Despite it being an action-packed blockbuster, Spielberg left enough room for some quieter bits, cleverness and fun – the glass of water shuddering to herald the T-Rex’s approach; the ‘veggiesaurus’ sneezing over Lex; the ‘objects in the mirror are closer than they appear’ visual gag and Goldblum’s inimitable, ‘Must. Go. Faster’ line. Back then, there was a shonky jeep and he had no weaponry to help him out. You really did wonder if any of them were going to make it through.

Also, you never quite know who’s going to save everyone. Obviously, the fat guy’s going to bite it. And the lawyer. But won’t wise-cracking Dr Ian Malcolm save the day? ‘Well. Uh. Yes. I would, uh, have loved to save the day. But. As you can see. Life has found a way to keep me in a bunker. With a busted leg. So I shall have to, ah, just sit this one out. Largely with my shirt off.’ Bob Peck, the only man who really knows his way around a shotgun, is, of course, hunted down. John Hammond’s just hiding.
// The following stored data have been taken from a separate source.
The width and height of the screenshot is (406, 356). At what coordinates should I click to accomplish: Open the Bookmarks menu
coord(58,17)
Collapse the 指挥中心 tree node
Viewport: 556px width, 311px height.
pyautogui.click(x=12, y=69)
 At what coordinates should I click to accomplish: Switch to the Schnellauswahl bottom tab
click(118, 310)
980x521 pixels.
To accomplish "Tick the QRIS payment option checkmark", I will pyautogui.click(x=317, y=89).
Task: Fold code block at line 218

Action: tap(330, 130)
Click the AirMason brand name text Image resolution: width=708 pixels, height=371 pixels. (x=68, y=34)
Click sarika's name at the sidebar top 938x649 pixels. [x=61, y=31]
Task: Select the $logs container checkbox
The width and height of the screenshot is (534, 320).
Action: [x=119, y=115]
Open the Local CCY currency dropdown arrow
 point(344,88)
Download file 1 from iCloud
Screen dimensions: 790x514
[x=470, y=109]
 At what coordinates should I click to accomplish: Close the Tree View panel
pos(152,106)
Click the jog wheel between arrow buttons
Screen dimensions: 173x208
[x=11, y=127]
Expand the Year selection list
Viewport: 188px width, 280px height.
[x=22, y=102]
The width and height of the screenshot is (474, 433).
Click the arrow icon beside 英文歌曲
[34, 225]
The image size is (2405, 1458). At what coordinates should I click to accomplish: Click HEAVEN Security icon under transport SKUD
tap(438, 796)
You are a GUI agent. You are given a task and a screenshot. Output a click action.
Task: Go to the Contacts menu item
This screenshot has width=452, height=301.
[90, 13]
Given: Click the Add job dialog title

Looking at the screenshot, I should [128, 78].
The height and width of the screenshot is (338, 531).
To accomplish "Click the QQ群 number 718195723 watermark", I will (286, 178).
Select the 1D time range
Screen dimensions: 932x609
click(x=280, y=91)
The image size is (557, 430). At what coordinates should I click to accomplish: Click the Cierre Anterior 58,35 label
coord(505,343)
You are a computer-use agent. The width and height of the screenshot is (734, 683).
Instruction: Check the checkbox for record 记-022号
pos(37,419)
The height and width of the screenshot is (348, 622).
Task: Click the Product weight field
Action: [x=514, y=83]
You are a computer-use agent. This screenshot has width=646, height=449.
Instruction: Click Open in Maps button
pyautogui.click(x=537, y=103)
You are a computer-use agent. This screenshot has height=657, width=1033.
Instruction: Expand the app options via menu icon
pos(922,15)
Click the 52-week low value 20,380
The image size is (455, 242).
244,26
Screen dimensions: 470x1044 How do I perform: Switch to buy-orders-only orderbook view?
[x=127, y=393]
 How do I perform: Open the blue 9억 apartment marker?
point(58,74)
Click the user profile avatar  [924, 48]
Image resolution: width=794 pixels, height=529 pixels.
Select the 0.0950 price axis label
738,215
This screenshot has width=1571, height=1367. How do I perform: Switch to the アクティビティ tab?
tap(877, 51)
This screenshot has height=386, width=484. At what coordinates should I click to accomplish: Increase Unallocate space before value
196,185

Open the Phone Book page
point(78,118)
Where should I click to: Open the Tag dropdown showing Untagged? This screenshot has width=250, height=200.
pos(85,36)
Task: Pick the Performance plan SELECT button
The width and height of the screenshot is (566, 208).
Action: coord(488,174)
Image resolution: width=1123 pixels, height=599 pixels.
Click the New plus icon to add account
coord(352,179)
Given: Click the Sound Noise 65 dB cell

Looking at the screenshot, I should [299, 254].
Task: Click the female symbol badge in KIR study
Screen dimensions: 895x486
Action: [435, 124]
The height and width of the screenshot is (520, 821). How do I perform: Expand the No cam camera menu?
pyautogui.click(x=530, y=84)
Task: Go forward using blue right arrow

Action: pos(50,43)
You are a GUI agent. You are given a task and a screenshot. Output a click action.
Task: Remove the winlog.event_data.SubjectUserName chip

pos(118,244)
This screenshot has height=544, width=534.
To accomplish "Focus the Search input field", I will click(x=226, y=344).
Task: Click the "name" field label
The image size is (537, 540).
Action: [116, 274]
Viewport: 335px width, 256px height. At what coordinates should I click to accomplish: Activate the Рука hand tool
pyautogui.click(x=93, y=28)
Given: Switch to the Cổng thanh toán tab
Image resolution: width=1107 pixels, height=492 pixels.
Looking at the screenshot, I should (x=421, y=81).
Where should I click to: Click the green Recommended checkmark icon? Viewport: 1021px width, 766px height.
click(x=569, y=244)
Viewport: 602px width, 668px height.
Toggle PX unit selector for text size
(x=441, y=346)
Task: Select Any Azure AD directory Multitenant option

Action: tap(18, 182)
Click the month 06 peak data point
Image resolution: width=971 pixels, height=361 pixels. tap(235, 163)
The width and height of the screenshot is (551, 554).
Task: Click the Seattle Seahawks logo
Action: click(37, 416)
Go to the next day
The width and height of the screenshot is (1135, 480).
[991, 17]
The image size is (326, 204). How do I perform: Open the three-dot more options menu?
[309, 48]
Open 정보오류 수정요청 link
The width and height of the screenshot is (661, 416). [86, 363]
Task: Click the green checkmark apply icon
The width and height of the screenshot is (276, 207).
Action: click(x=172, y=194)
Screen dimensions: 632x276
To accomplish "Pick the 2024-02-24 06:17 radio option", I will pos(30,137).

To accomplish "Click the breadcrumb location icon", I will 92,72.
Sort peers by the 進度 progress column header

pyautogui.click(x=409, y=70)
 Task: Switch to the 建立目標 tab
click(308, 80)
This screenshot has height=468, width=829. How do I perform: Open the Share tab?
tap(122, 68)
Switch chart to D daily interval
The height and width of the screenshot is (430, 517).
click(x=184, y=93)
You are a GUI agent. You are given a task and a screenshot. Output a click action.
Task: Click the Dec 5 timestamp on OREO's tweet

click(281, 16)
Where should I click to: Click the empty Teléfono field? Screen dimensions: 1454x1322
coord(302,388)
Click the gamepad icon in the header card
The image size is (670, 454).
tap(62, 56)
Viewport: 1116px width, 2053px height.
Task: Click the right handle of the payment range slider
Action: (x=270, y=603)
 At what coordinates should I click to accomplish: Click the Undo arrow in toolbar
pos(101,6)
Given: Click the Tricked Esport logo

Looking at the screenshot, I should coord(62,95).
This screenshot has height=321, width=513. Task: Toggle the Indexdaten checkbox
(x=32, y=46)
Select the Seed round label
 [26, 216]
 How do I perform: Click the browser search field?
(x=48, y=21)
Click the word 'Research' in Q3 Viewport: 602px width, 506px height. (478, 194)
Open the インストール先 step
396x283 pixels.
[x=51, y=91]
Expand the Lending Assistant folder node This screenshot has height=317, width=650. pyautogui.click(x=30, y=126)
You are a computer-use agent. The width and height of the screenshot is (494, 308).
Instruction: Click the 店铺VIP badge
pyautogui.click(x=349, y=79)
Our two palaeontologists aren’t very Indiana Jones (I know, archaeologist, but hey, dusting off ancient objects in the sand? Pretty similar.) Of course, as it turns out, none of the humans solves the problem of the dinosaurs wanting to scoff them all in the final encounter, which was a satisfying twist.

So, expectations were high for Jurassic World. We’re in a world where nearly everyone has forgotten that the first iteration of the park did not go well. JW is a safari park on steroids. Everything is bigger, but crucially, I found, not necessarily that much scarier, because everything has to move so fast, and in the process we’ve sacrificed any subtlety, all of the humour and, seemingly, any idea that women can be well-rounded characters. I’m obviously one of very many who were pissed off that Bryce Dallas Howard’s character (Career Bitch Claire) is so cardboard and one dimensional, you could make a whole Moonpig’s worth of birthday cards out of her.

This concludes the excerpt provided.